Together with Charlie Chaplin’s Daughter on Brion Island

I got the chance to be at the set of Jessica Woodworth and Peter Brosens’ previous film “The Barefoot Emperor.” It was on the island of Brion in Romania. I was doing my best to help at the set, assisting, giving a glass of water or a cup of coffee. I had been at international shooting sets before, but never had I seen this kind of calmness and silence, as well as mutual understanding within the crew. There were starts at the set who I saw beyond the red carpets and the screen and who I saw in their simplicity.

There I got to know Geraldine Chaplin, Charlie Chaplin’s daughter, and her husband. I was amazed how he was waiting for her during the shootings and how he would carefully put her jacket on her shoulders after each scene… I hope I will meet them in Armenia.

When the ship was taking me away from the island, I was repeating in my mind like a mantra – this will happen to me again.

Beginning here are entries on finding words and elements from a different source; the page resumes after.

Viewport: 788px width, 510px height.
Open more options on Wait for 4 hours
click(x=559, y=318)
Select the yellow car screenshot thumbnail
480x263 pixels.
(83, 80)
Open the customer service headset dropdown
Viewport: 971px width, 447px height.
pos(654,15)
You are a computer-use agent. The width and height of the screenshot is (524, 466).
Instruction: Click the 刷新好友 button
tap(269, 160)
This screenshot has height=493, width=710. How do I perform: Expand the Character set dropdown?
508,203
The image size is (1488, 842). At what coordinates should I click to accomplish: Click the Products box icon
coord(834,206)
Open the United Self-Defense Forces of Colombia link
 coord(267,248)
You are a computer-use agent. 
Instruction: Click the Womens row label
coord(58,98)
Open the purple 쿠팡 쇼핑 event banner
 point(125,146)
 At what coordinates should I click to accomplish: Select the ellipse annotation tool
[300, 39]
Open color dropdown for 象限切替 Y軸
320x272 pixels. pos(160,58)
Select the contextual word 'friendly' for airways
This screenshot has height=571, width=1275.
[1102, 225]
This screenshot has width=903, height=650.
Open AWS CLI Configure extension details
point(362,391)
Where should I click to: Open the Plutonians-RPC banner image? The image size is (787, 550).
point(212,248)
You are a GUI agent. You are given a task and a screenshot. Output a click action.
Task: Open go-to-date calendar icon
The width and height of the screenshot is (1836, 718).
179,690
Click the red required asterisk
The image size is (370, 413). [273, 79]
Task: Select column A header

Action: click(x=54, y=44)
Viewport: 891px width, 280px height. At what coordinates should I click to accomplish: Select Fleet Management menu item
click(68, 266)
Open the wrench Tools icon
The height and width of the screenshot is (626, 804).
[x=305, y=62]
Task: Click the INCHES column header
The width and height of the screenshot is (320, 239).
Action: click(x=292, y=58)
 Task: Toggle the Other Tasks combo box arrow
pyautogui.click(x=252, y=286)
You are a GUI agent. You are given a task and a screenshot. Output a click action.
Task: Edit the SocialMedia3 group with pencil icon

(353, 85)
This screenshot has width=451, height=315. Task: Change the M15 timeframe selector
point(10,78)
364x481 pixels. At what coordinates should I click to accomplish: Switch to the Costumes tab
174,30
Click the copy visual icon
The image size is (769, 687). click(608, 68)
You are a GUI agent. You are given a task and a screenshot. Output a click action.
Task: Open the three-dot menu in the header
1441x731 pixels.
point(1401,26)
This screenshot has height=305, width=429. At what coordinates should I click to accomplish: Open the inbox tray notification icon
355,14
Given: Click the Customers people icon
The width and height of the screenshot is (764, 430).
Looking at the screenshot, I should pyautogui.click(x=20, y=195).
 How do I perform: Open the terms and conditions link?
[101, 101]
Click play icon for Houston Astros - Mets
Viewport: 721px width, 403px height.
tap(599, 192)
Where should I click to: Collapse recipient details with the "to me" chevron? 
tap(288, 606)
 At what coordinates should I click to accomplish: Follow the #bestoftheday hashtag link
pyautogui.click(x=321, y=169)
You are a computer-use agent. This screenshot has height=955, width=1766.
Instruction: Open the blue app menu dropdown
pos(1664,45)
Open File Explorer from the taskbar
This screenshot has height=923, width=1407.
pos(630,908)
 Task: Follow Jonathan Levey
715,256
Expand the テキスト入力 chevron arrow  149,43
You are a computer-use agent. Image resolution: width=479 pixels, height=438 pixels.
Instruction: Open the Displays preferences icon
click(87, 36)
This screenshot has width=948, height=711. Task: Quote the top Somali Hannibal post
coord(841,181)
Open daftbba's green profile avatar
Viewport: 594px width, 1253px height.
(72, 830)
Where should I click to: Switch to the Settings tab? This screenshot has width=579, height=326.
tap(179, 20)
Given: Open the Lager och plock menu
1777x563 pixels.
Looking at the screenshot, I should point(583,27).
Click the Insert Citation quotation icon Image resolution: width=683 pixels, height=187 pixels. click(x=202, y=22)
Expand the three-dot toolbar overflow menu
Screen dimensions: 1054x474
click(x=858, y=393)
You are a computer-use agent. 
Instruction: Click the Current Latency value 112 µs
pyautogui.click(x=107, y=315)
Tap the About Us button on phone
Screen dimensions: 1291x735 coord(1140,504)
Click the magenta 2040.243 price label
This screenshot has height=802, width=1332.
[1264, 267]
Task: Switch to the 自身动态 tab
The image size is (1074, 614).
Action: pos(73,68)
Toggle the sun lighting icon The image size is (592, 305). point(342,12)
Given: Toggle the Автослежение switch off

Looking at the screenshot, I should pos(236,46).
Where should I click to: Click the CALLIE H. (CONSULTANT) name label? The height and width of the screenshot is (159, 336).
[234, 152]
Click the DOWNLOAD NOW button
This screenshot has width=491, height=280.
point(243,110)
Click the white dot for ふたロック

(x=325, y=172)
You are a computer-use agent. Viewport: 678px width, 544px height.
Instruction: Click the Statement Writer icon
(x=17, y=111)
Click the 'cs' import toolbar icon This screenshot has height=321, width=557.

Films Should Be Sold As Well

It’s obvious to me that there are great directors and film topics, but no packaging style and no delivery. It’s clear that there is no film production, no producer school in Armenia. But maybe we are on the road to solving all these issues.

We often put a sign of equality between the expressions “There is no cinema” and “There are no good directors”, but films are not only about the directors. When we have good gaffers, sound engineers, colourists, the field itself will be qualitatively different. I think everyone is equally important in cinema. And their love towards cinema is equally important.

If you get to have bad light and a great script, eventually the light would be felt, even if not on the screen, but at least it would affect the DOPs or director’s nervous system. And of course I don’t mean cases when the director does it purposefully – as a creative choice or a trick. It’s a huge problem here that we don’t value the technical crew and we don’t want to prepare them.

I think Armenia should be very open to co-operations with other countries. We are in a good place in terms of film topics. We have great locations for fiction films and a culture to inspire creativity.

If we are not afraid to say that films need a business approach, maybe we will get to results faster. We shouldn’t be scared of the word “business”. This is a big issue not only in our field, it is like that in general in Armenia, as we have management problems.

Our Rules

I’m convinced that there are processes going on in Armenia, but something hasn’t come out of it yet. This is a key opportunity. If we have a creative approach towards the field and not only towards our own films, we can make it work in the way we see it. We can turn the movie industry into something new with our solutions. This is a very interesting moment. I don’t want to say there was nothing before us, but now it’s the time for change and new tools to be brought to the table.

When there is something ready-made, you come and you need to play by it rules, and now we can be experimental and find solutions. I see the implementation of that opportunity first as supporting each other.

Angela Frangyan recommends these films to watch:

Viktor Kossakovsky “The Belovs”, Abbas Kiarostami “Close-up”, Joshua Oppenheimer “The Act of Killing”, Talal Derki “Of Fathers and Sons”, Jessica Woodworth “Altiplano”, Artour Aristakisyan “A Place on Earth”.